## What you need to do
Can you convert the part of the listing that opens with the line containing "Select the ID" and closes with the line containing "Action: pyautogui.click(x=19, y=234)" into a numbered list, dropping any blank lines?

(Listing for finding displayed items)
— BEGIN —
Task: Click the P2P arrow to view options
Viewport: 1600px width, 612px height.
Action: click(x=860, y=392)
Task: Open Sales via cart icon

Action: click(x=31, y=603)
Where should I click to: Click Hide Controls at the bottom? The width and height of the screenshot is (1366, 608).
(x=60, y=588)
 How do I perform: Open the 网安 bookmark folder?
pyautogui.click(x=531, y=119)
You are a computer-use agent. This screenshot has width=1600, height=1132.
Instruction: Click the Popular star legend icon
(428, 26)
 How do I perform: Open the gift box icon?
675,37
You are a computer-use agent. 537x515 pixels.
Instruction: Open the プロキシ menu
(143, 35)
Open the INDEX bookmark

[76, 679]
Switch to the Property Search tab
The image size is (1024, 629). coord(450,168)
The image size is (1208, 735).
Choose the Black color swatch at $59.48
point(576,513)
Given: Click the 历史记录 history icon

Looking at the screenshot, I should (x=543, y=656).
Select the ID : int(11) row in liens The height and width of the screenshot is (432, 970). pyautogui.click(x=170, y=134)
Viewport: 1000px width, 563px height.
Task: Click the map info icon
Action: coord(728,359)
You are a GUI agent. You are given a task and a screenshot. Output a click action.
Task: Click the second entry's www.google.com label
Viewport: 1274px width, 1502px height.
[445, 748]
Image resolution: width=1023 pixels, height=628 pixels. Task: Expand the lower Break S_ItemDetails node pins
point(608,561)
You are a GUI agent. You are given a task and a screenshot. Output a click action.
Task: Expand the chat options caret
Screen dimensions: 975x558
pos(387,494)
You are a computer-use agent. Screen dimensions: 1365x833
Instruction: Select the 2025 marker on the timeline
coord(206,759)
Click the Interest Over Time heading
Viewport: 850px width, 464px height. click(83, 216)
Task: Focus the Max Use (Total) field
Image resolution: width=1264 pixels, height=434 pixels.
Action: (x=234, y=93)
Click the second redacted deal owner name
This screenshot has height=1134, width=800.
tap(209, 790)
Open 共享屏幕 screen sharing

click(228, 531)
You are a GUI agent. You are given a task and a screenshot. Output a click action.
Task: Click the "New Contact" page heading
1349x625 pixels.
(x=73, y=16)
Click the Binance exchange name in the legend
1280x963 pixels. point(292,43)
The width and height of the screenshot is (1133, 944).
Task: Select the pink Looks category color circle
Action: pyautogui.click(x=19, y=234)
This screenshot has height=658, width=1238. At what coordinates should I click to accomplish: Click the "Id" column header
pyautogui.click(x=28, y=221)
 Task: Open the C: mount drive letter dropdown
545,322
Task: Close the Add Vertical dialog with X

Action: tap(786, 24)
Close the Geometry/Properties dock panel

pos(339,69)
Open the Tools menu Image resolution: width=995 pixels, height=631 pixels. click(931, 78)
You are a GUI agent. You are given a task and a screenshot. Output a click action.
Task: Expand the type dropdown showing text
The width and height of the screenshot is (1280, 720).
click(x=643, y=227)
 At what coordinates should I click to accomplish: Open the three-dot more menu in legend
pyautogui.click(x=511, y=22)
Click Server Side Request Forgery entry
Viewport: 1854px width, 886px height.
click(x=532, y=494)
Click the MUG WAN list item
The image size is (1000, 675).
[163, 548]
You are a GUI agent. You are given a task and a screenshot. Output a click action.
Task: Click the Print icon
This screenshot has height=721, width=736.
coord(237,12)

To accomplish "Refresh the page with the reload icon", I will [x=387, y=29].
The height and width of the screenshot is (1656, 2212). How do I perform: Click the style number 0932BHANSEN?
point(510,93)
— END —
## Expected answer
1. Select the ID : int(11) row in liens The height and width of the screenshot is (432, 970). pyautogui.click(x=170, y=134)
2. Viewport: 1000px width, 563px height.
3. Task: Click the map info icon
4. Action: coord(728,359)
5. You are a GUI agent. You are given a task and a screenshot. Output a click action.
6. Task: Click the second entry's www.google.com label
7. Viewport: 1274px width, 1502px height.
8. [445, 748]
9. Image resolution: width=1023 pixels, height=628 pixels. Task: Expand the lower Break S_ItemDetails node pins
10. point(608,561)
11. You are a GUI agent. You are given a task and a screenshot. Output a click action.
12. Task: Expand the chat options caret
13. Screen dimensions: 975x558
14. pos(387,494)
15. You are a computer-use agent. Screen dimensions: 1365x833
16. Instruction: Select the 2025 marker on the timeline
17. coord(206,759)
18. Click the Interest Over Time heading
19. Viewport: 850px width, 464px height. click(83, 216)
20. Task: Focus the Max Use (Total) field
21. Image resolution: width=1264 pixels, height=434 pixels.
22. Action: (x=234, y=93)
23. Click the second redacted deal owner name
24. This screenshot has height=1134, width=800.
25. tap(209, 790)
26. Open 共享屏幕 screen sharing
27. click(228, 531)
28. You are a GUI agent. You are given a task and a screenshot. Output a click action.
29. Task: Click the "New Contact" page heading
30. 1349x625 pixels.
31. (x=73, y=16)
32. Click the Binance exchange name in the legend
33. 1280x963 pixels. point(292,43)
34. The width and height of the screenshot is (1133, 944).
35. Task: Select the pink Looks category color circle
36. Action: pyautogui.click(x=19, y=234)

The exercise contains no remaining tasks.